> [Your objective] An exact copy of all the entries is needed, with no images in it.

> [Dataset entries]
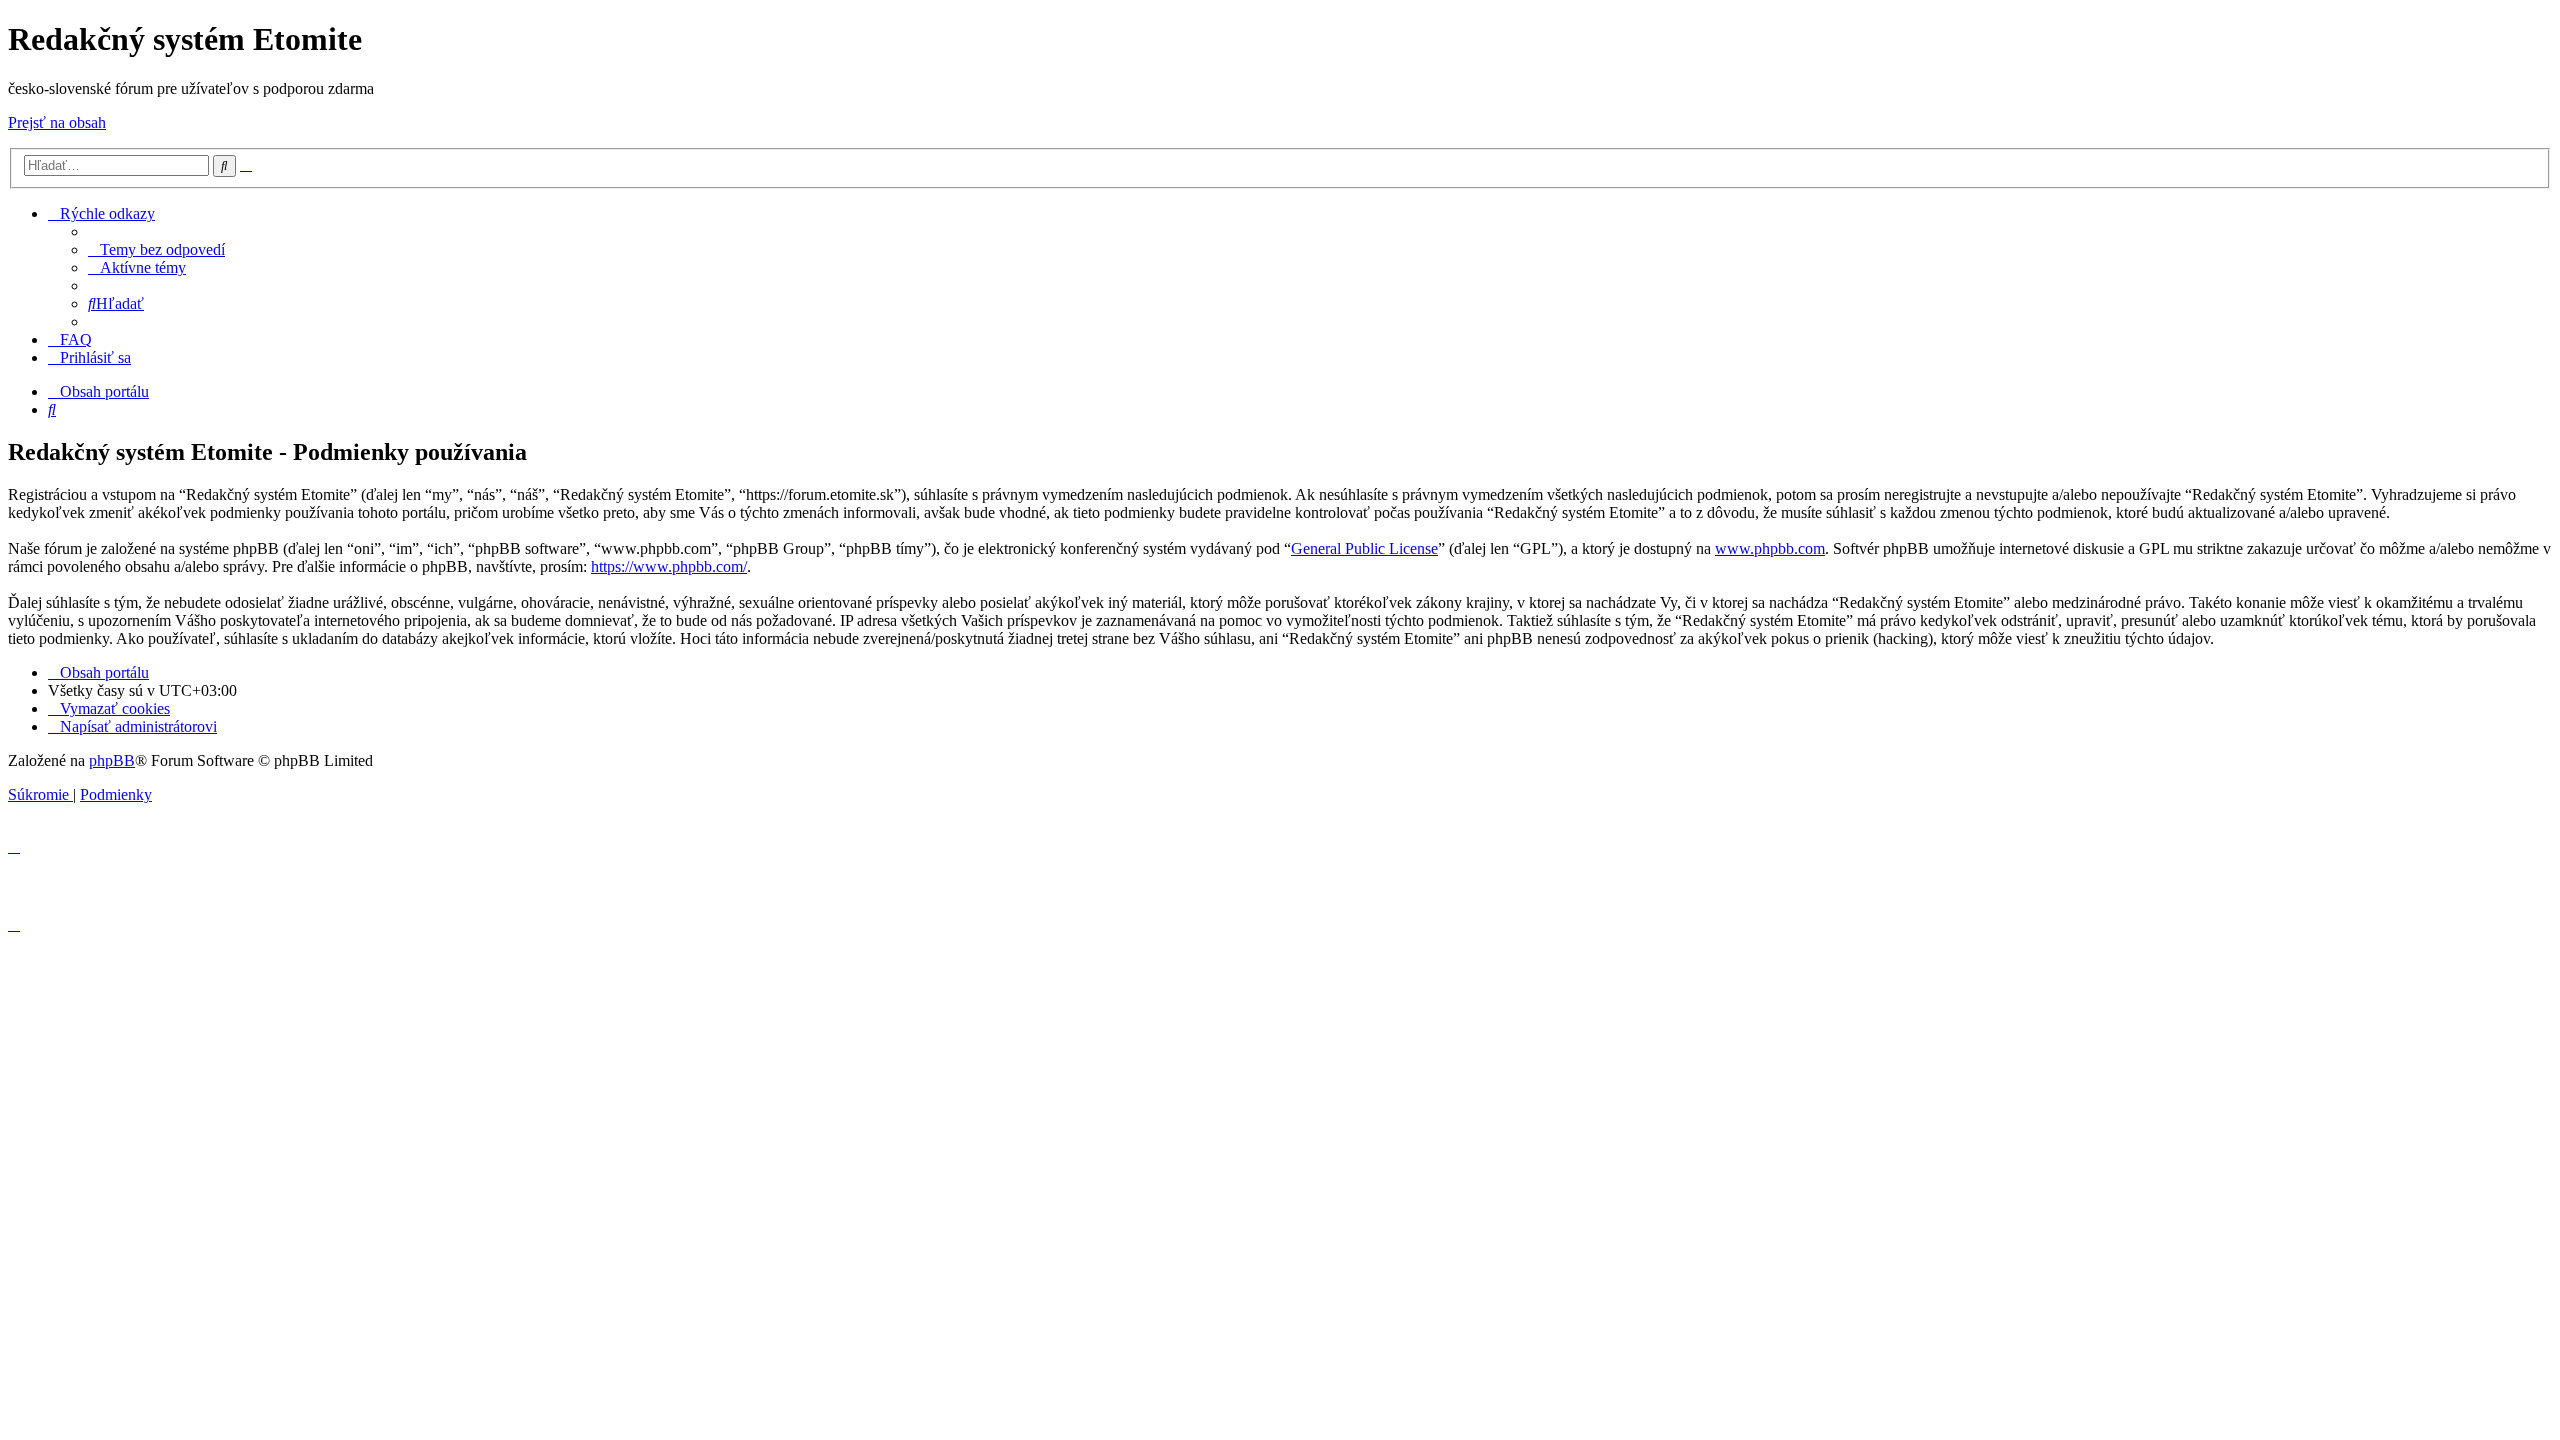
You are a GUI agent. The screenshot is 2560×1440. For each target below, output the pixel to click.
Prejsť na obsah (57, 122)
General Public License (1364, 548)
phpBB (112, 760)
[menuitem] (156, 249)
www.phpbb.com (1770, 548)
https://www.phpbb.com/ (669, 566)
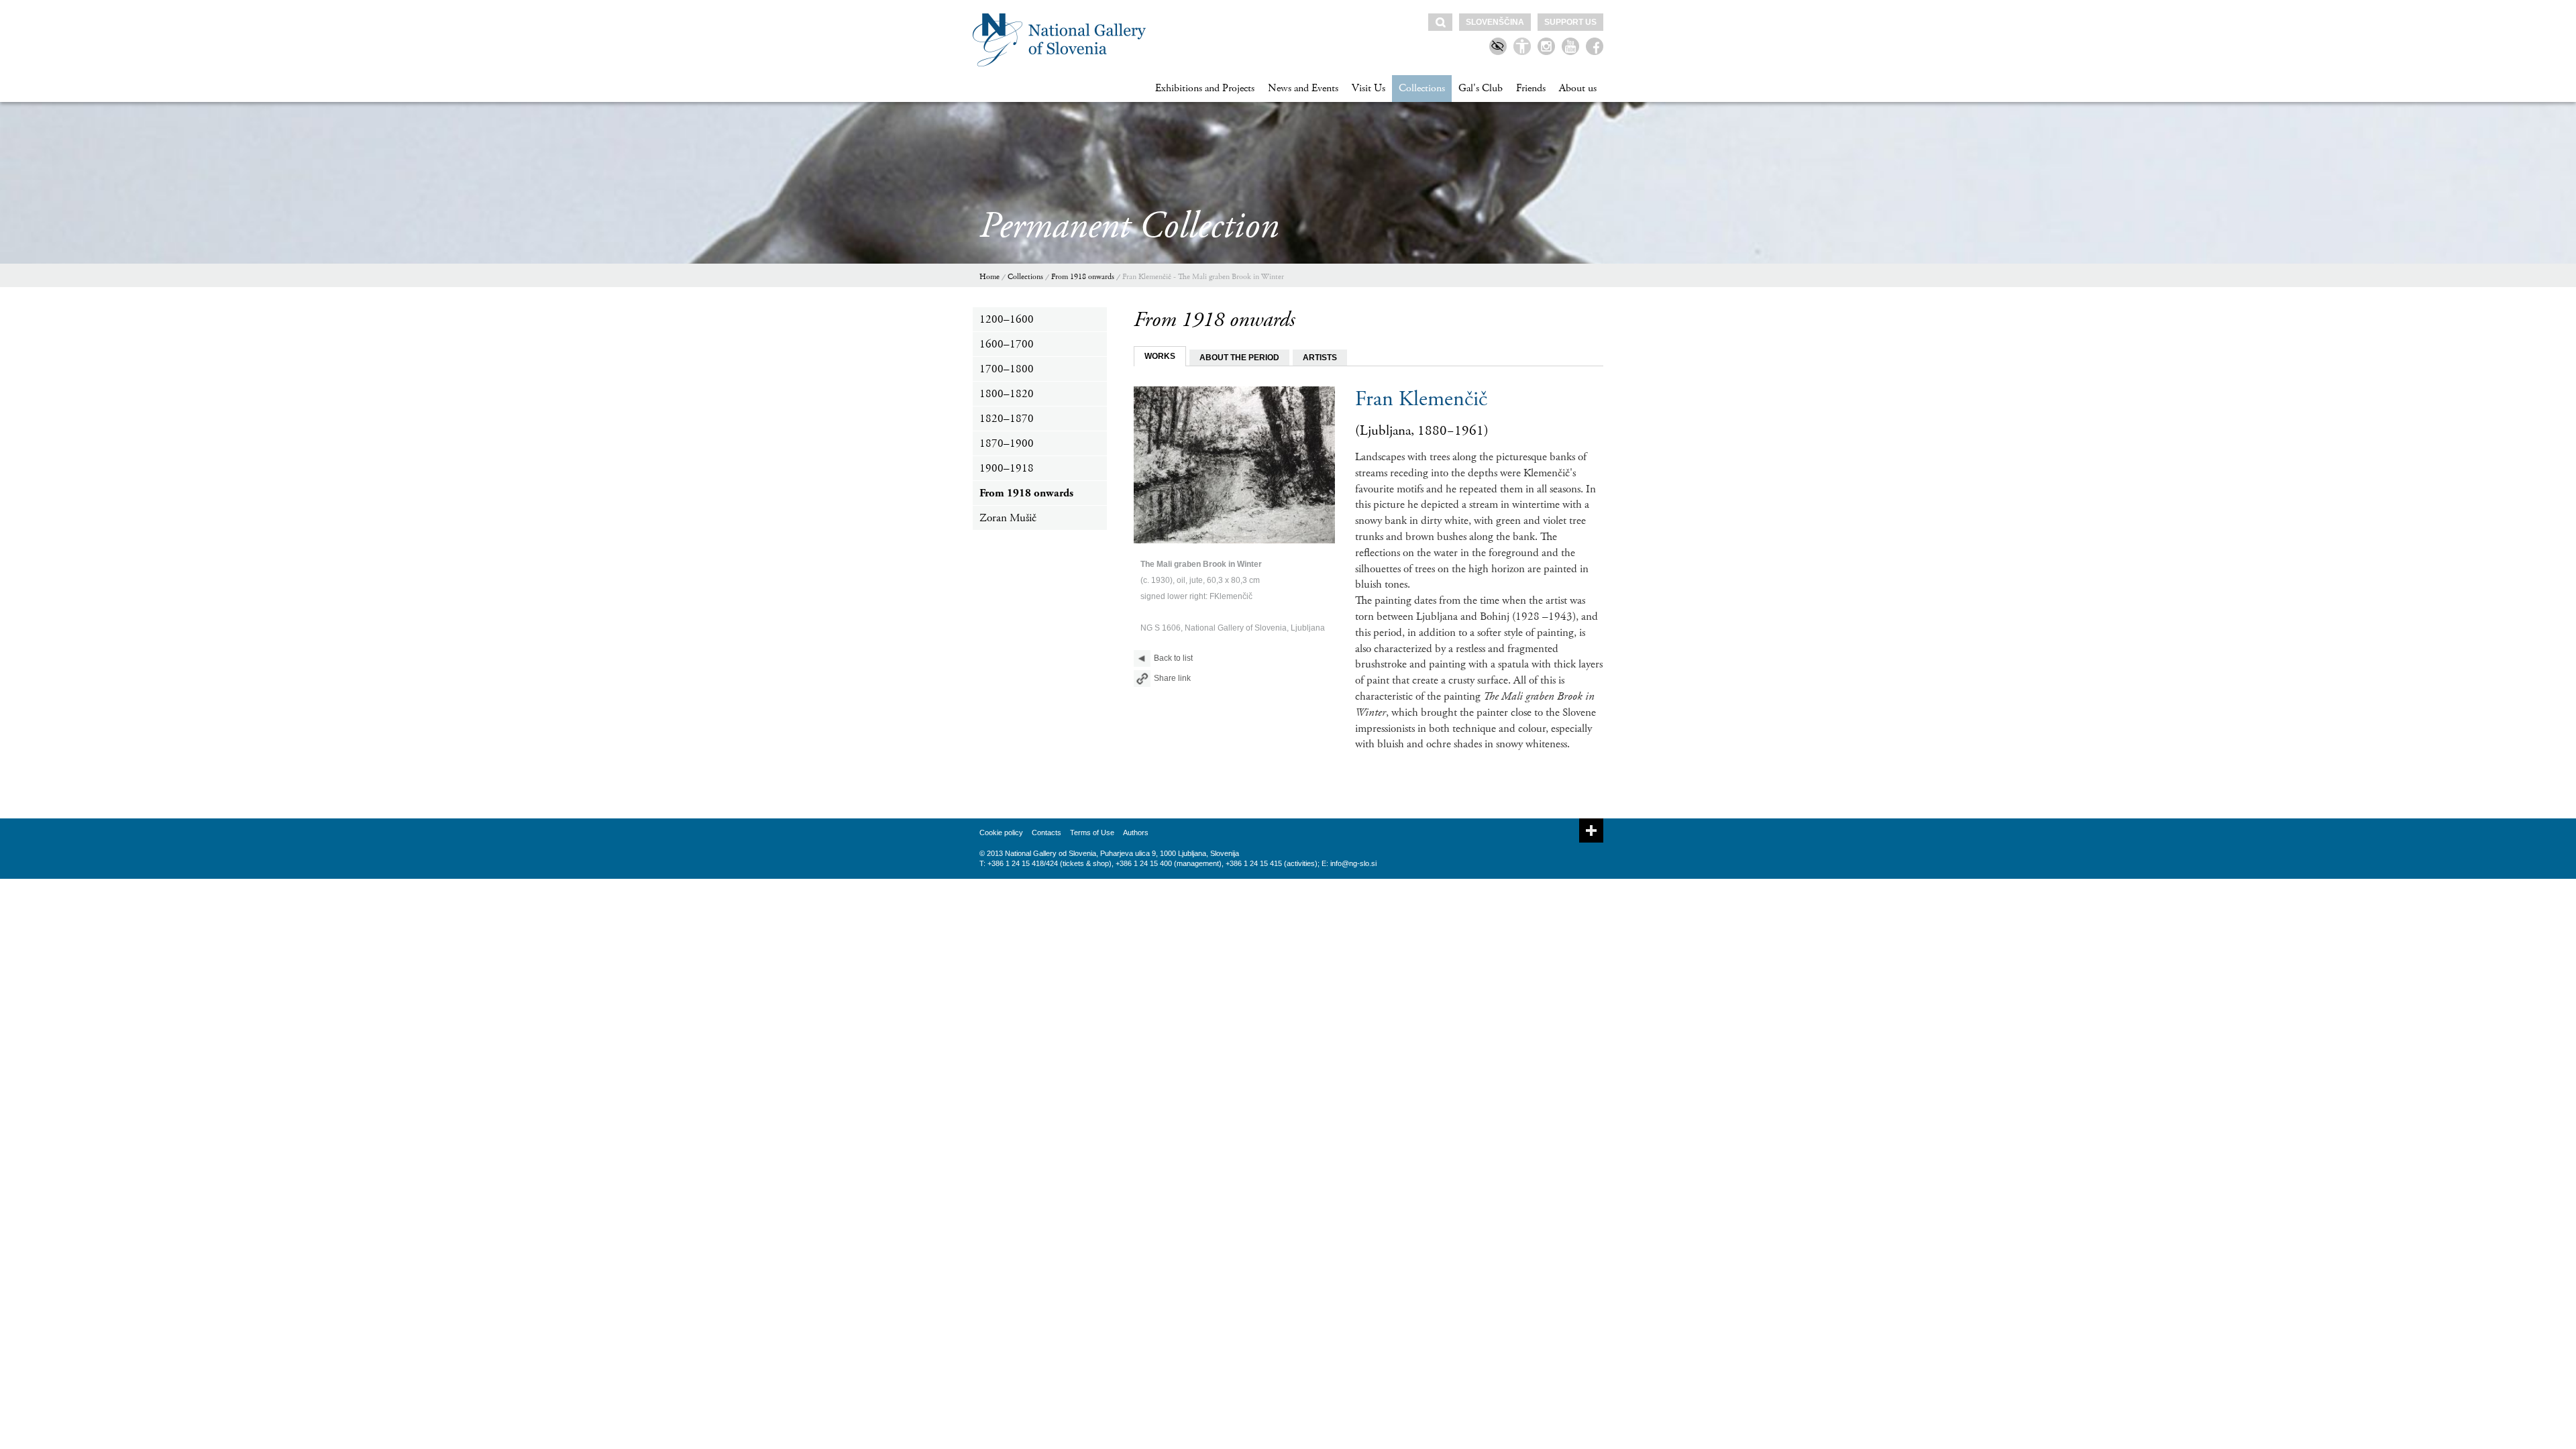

> [Response below]
You are a GUI agent. The screenshot is 2560×1440. For each target below, output the pixel to click.
Prejsť na obsah (57, 122)
General Public License (1364, 548)
phpBB (112, 760)
[menuitem] (156, 249)
www.phpbb.com (1770, 548)
https://www.phpbb.com/ (669, 566)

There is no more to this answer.